## Document segment
- Born: Long Island, New York, U.S.
- Occupations: Singer; songwriter; musician;
- Years active: 1994–present
- Spouse: Josh Golden ​(m. 2000)​
- Children: 2
- Musical career
- Genres: Pop; Rock; Adult Contemporary;
- Instruments: Vocals; guitar;
- Labels: Bardic Records; Red Kurl;

= Jennifer Marks =

American singer-songwriter

Jennifer Marks is an American singer, songwriter, and musician. Her single, "Fragile," won the Grand Prize in the Great American Song Contest and her single, "Thick," won first place in the US Songwriting Contest in 2000. Her song, "Live," received a fair amount of national airplay on Adult Top 40 radio stations and she was the opening act on Cyndi Lauper's 16-city US tour in 2004.

==Early life and education==
Jennifer Marks was born on Long Island, New York to parents Michael Schonberg and Helena Marksohn. She moved to NYC to attend NYU Stern where she graduated with a bachelor's degree in Music Business. After Marks moved to New York she learned to play guitar.

## Short exercise 1
Rewrite the paragraph of the Jennifer Marks biography beginning "Jennifer Marks is an American singer" as a short bulleted list that keeps its main facts.
## Short exercise 2
Answer these questions from the Jennifer Marks biography:
(a) Which record labels is she listed with?
(b) What degree did she earn at NYU Stern?
(c) Whose tour did she open in 2004?
## Short exercise 3
Reproduce everything in the Jennifer Marks biography from "- Occupations: Singer;" down to "tour in 2004.".
The records have no connection to the Jennifer Marks biography.

## Entries
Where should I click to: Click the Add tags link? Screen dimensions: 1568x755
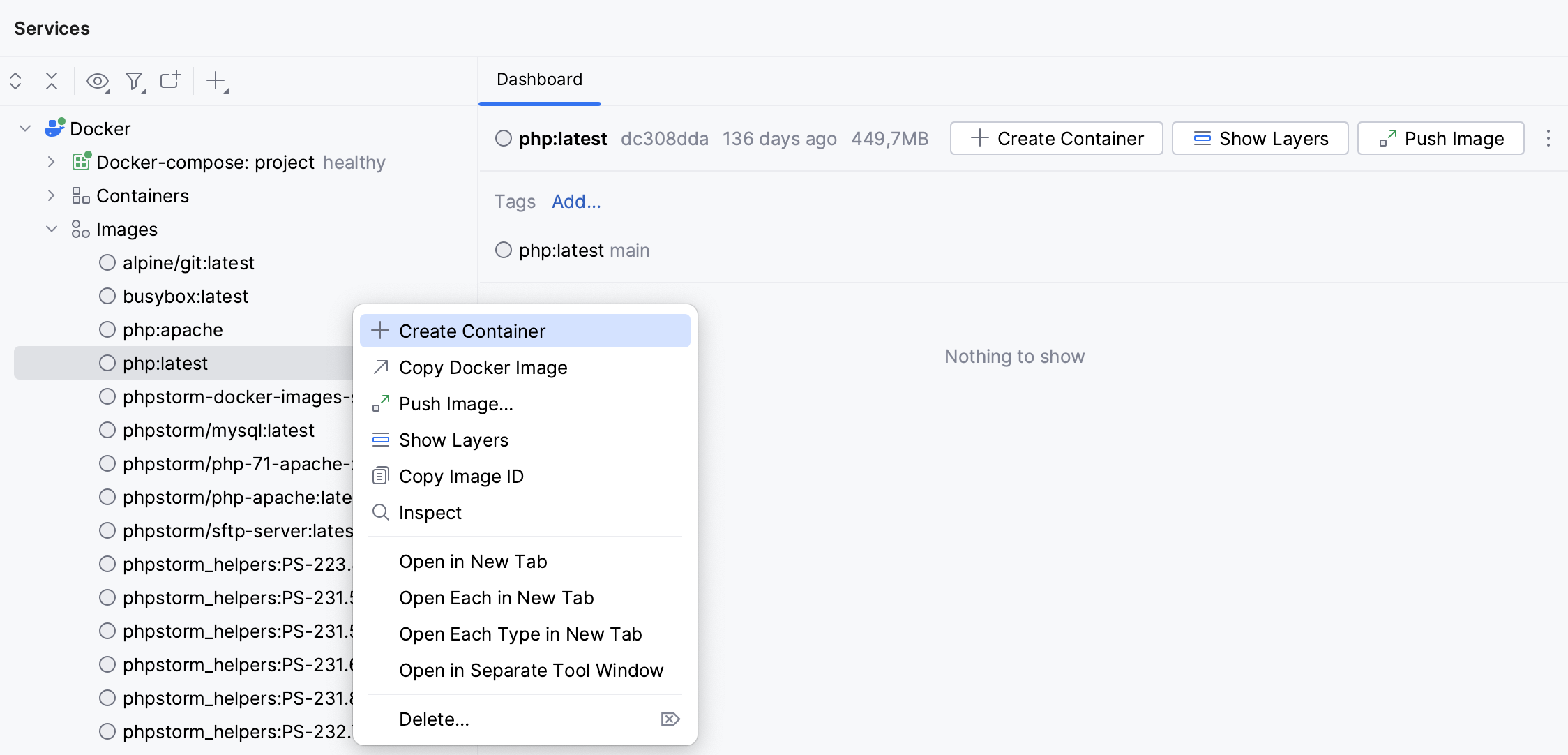tap(574, 201)
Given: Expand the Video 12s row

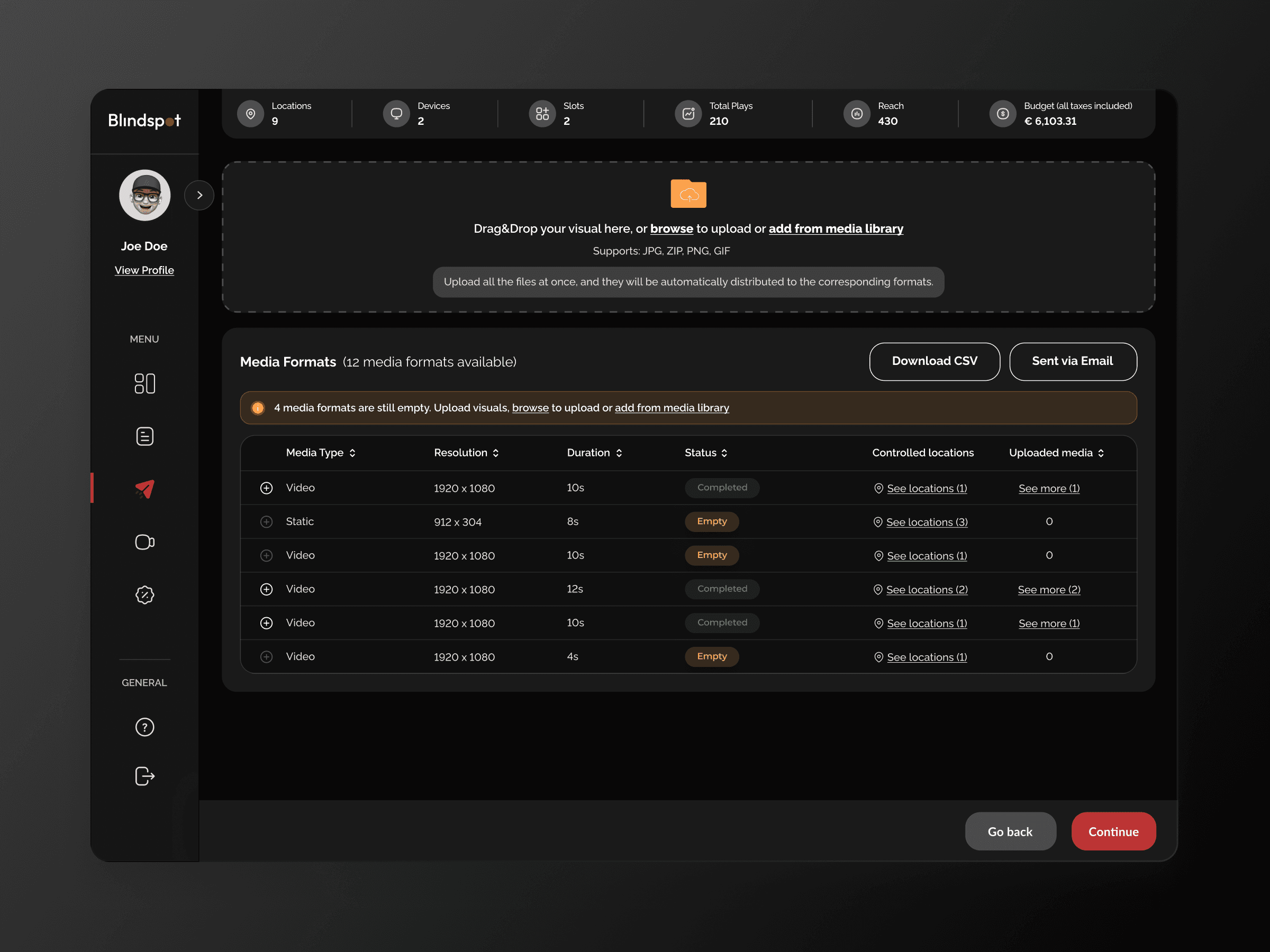Looking at the screenshot, I should click(x=266, y=589).
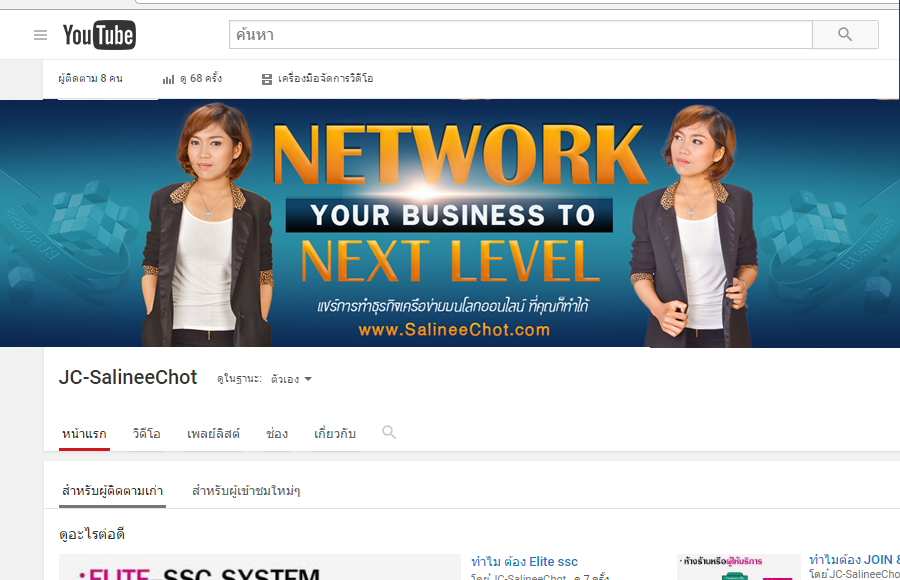Click the YouTube logo
The height and width of the screenshot is (580, 900).
pyautogui.click(x=99, y=36)
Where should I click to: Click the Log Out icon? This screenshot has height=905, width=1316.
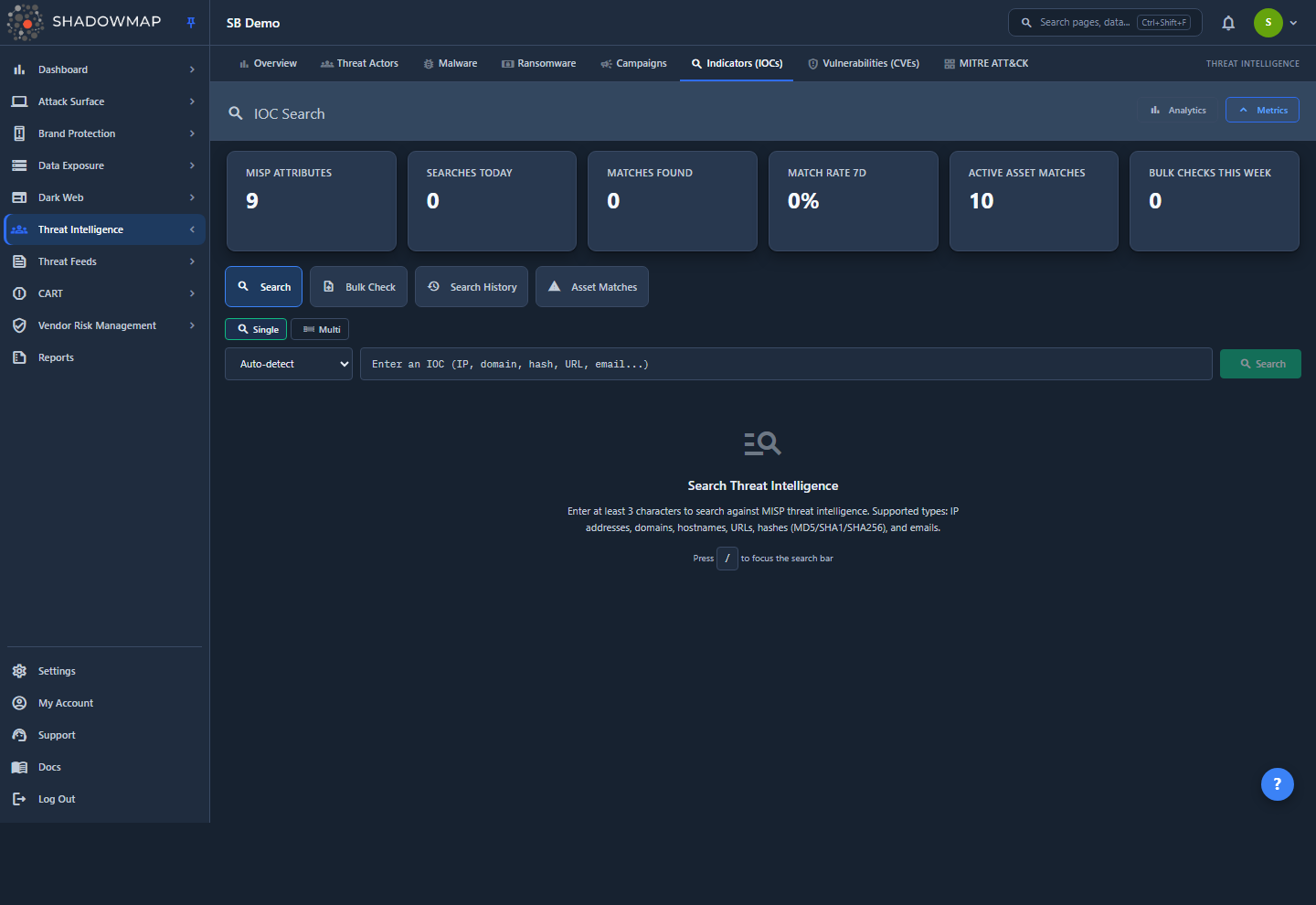pos(19,799)
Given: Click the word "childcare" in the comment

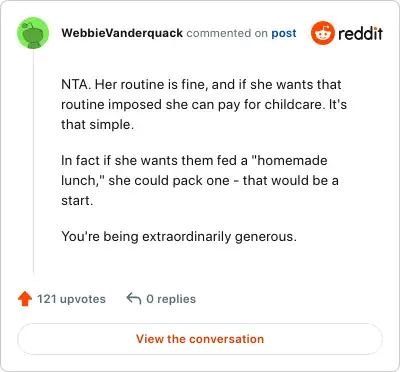Looking at the screenshot, I should (295, 105).
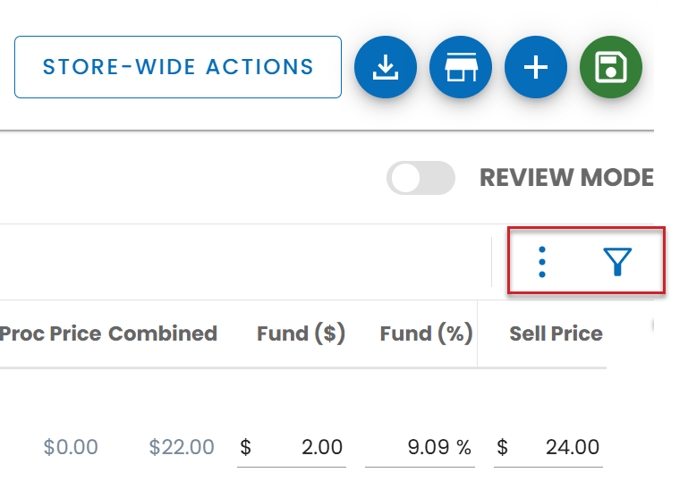The image size is (688, 481).
Task: Save changes with the green save icon
Action: click(x=611, y=68)
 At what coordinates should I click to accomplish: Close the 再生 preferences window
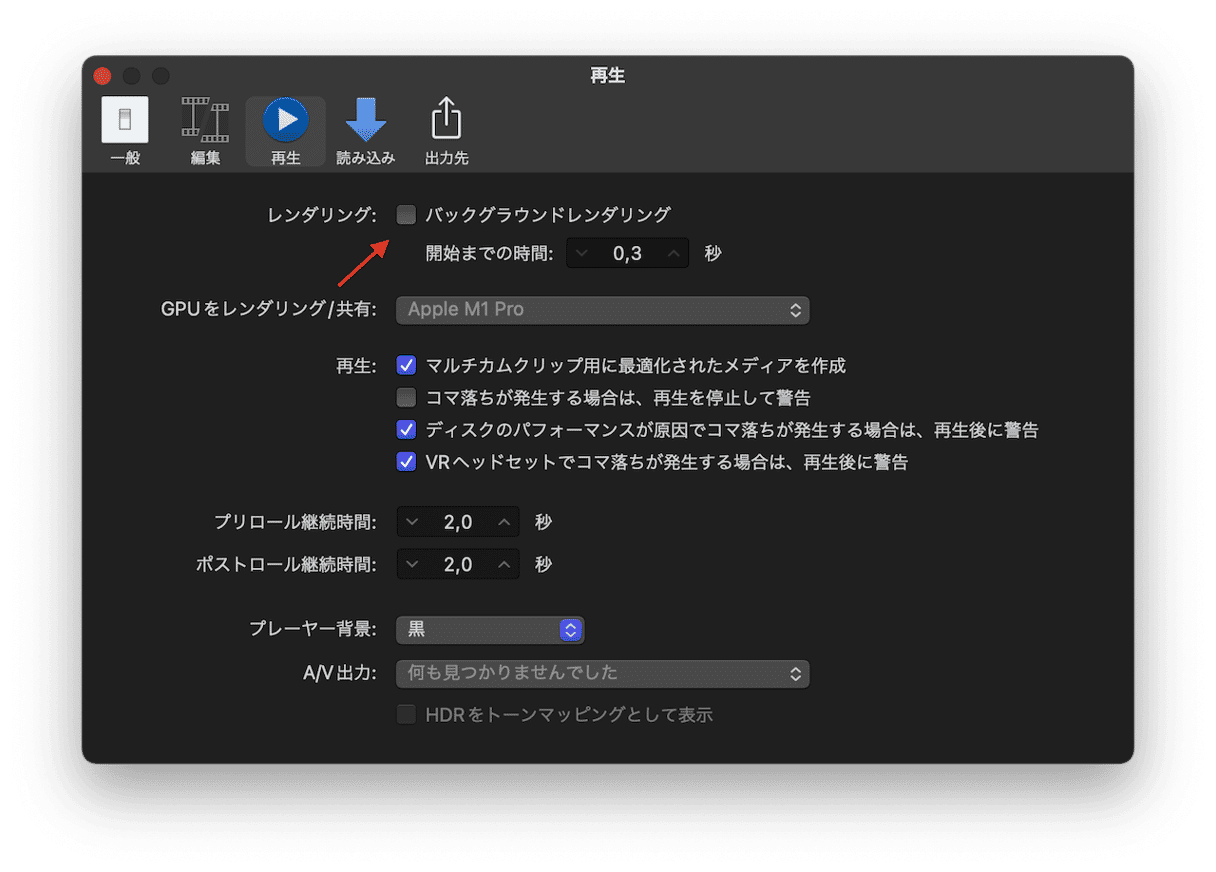[102, 76]
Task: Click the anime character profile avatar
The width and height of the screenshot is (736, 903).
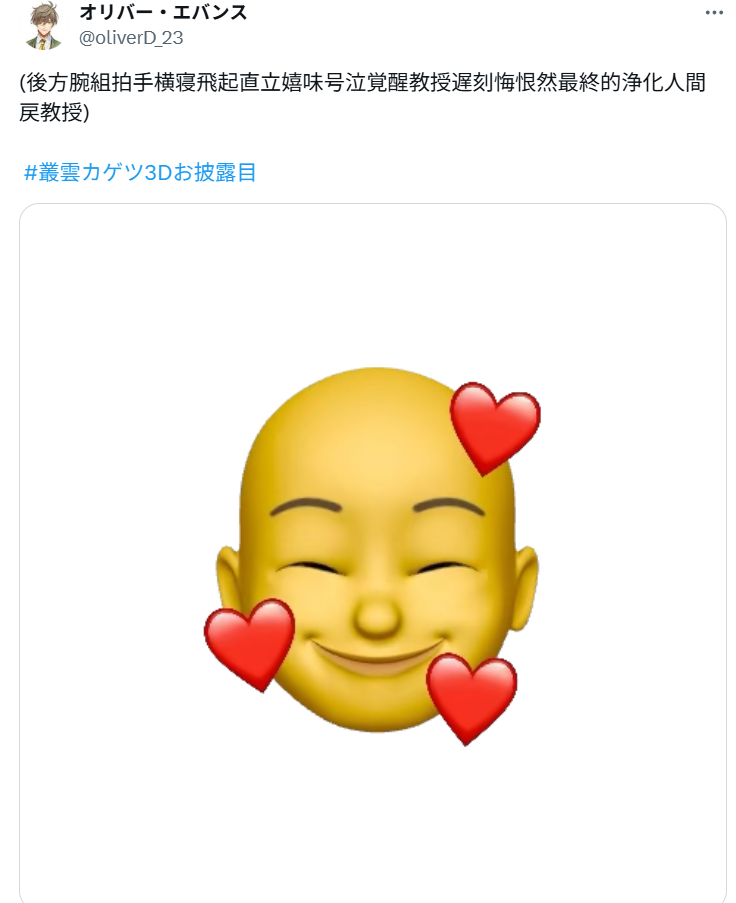Action: (x=44, y=26)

## Full output 1
- American singer, songwriter, and musician
- "Fragile" won the Grand Prize in the Great American Song Contest
- "Thick" won first place in the US Songwriting Contest in 2000
- "Live" received a fair amount of national airplay on Adult Top 40 radio stations
- Opening act on Cyndi Lauper's 16-city US tour in 2004

## Full output 2
(a) Bardic Records and Red Kurl
(b) A bachelor's degree in Music Business
(c) Cyndi Lauper's 16-city US tour

## Full output 3
- Occupations: Singer; songwriter; musician;
- Years active: 1994–present
- Spouse: Josh Golden ​(m. 2000)​
- Children: 2
- Musical career
- Genres: Pop; Rock; Adult Contemporary;
- Instruments: Vocals; guitar;
- Labels: Bardic Records; Red Kurl;

= Jennifer Marks =

American singer-songwriter

Jennifer Marks is an American singer, songwriter, and musician. Her single, "Fragile," won the Grand Prize in the Great American Song Contest and her single, "Thick," won first place in the US Songwriting Contest in 2000. Her song, "Live," received a fair amount of national airplay on Adult Top 40 radio stations and she was the opening act on Cyndi Lauper's 16-city US tour in 2004.